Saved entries

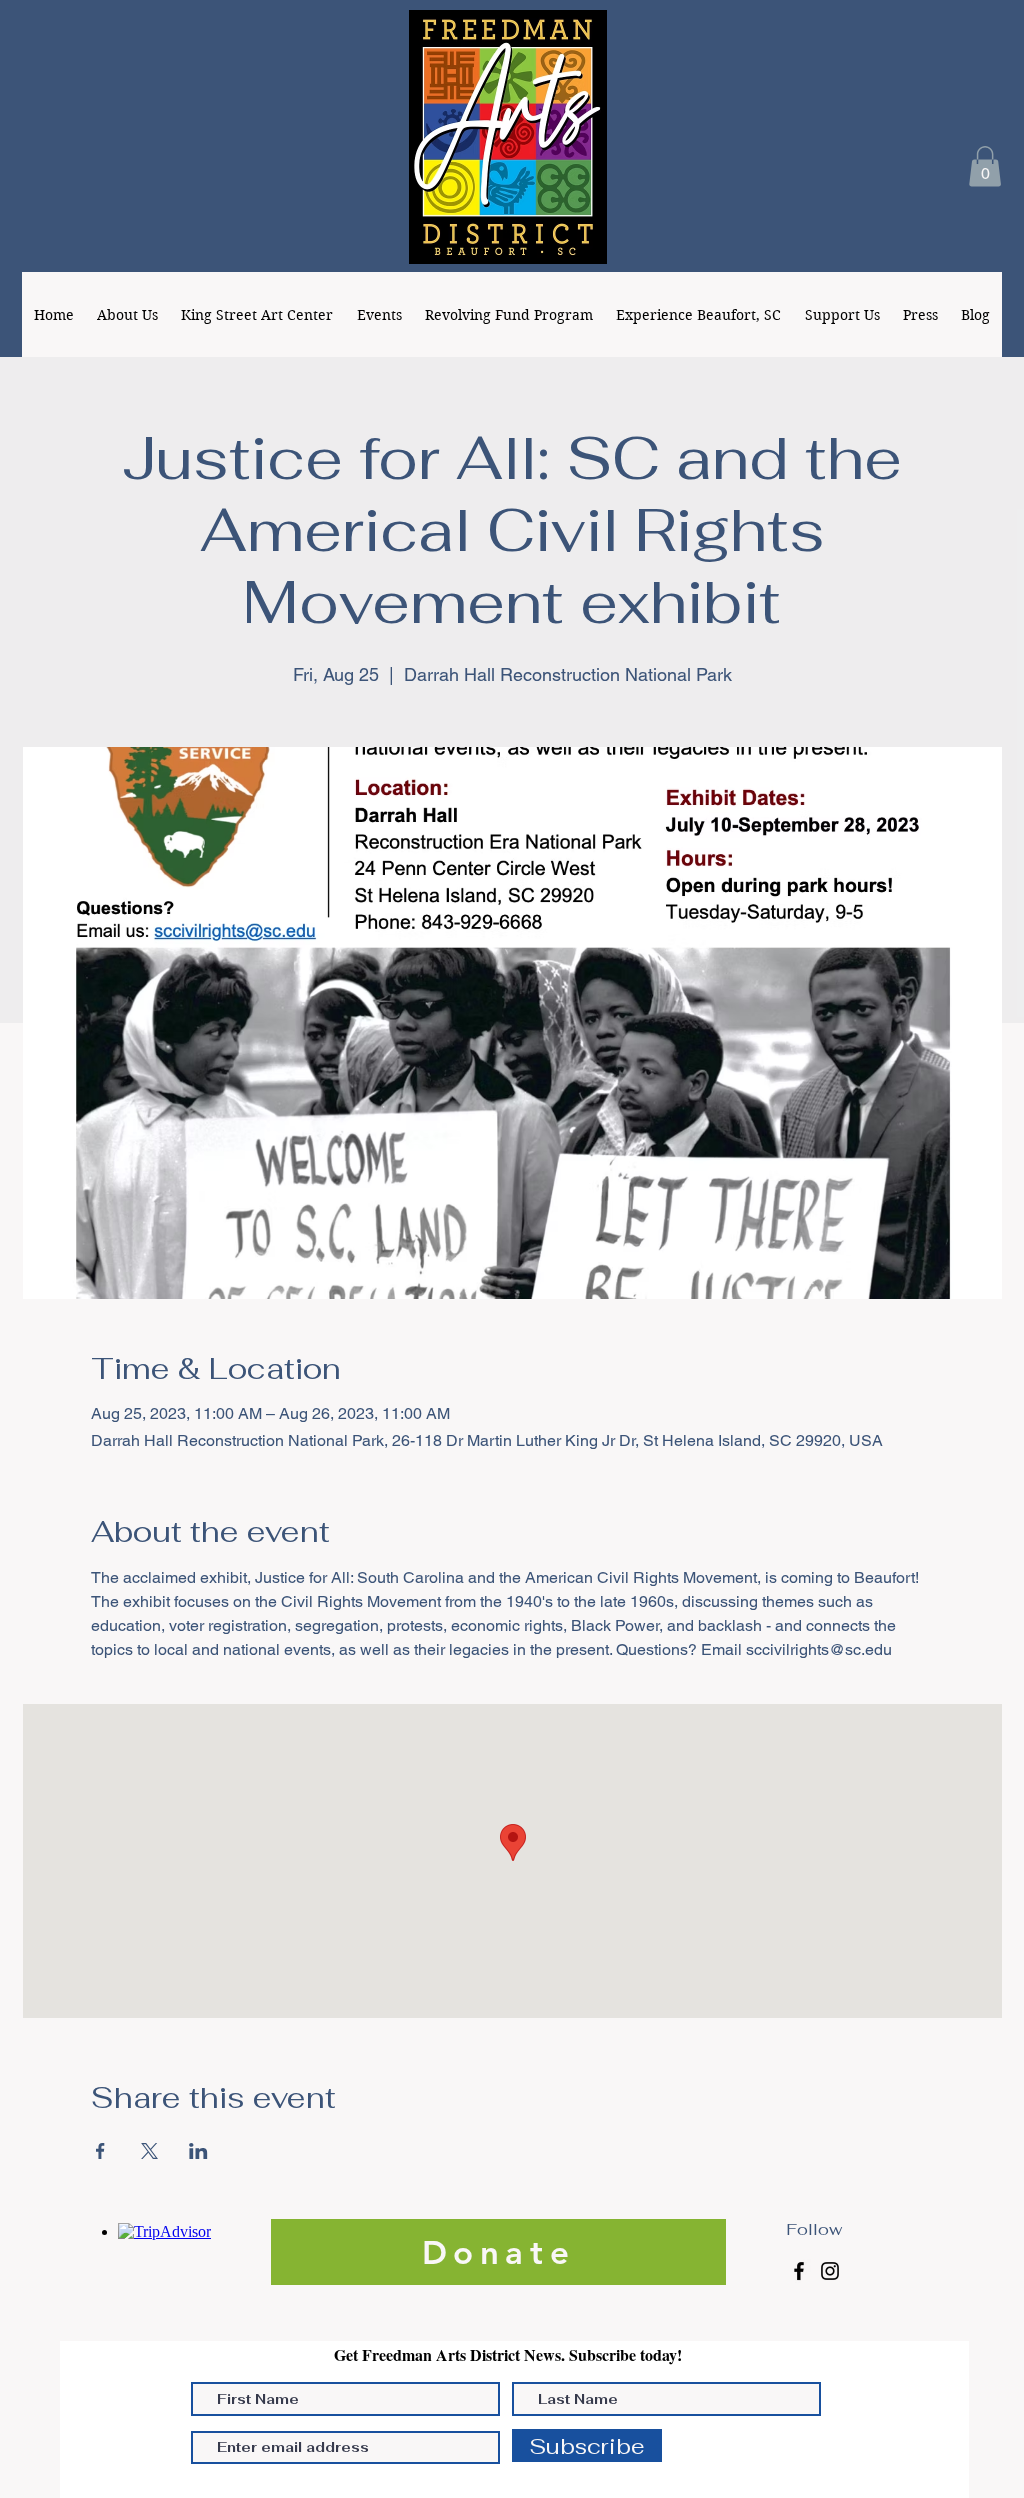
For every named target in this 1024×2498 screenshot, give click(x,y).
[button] (985, 166)
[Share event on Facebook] (100, 2151)
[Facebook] (799, 2271)
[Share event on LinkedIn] (198, 2151)
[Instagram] (830, 2271)
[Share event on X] (149, 2151)
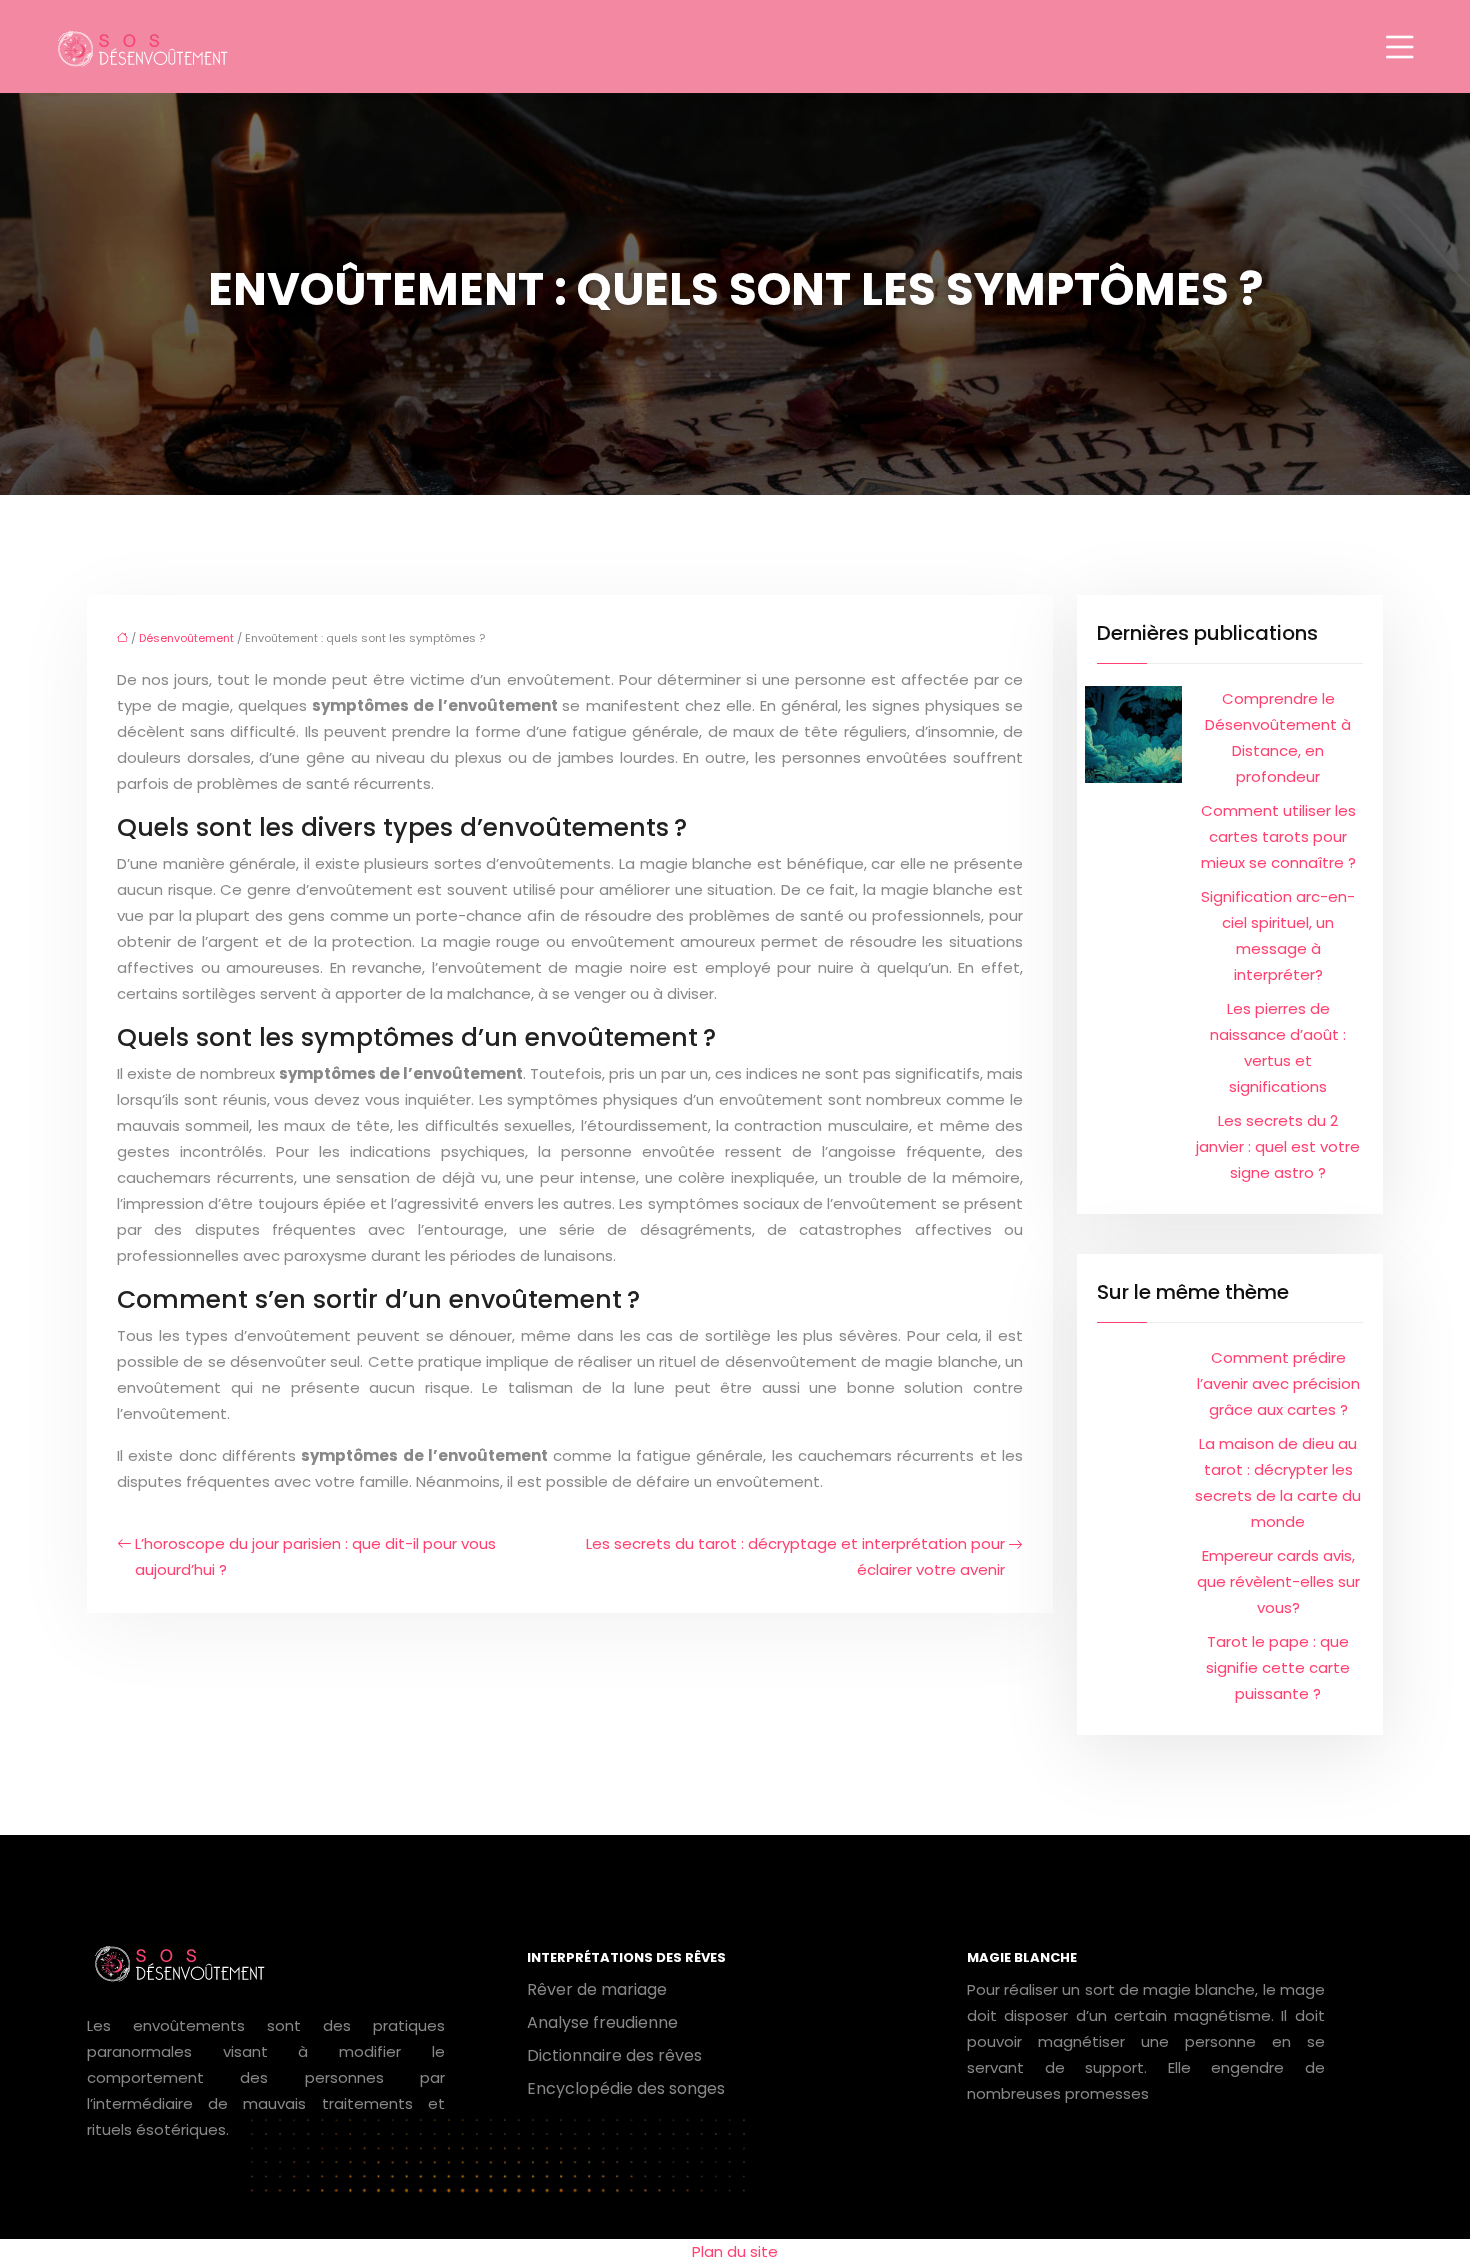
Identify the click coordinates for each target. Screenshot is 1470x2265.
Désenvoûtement (186, 638)
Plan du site (735, 2251)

> _WHAT YOU WILL DO_
Count how many lines of the data include the word "event". Your reply should be that number alone.

> _RESPONSE FOR THIS EXERCISE_
3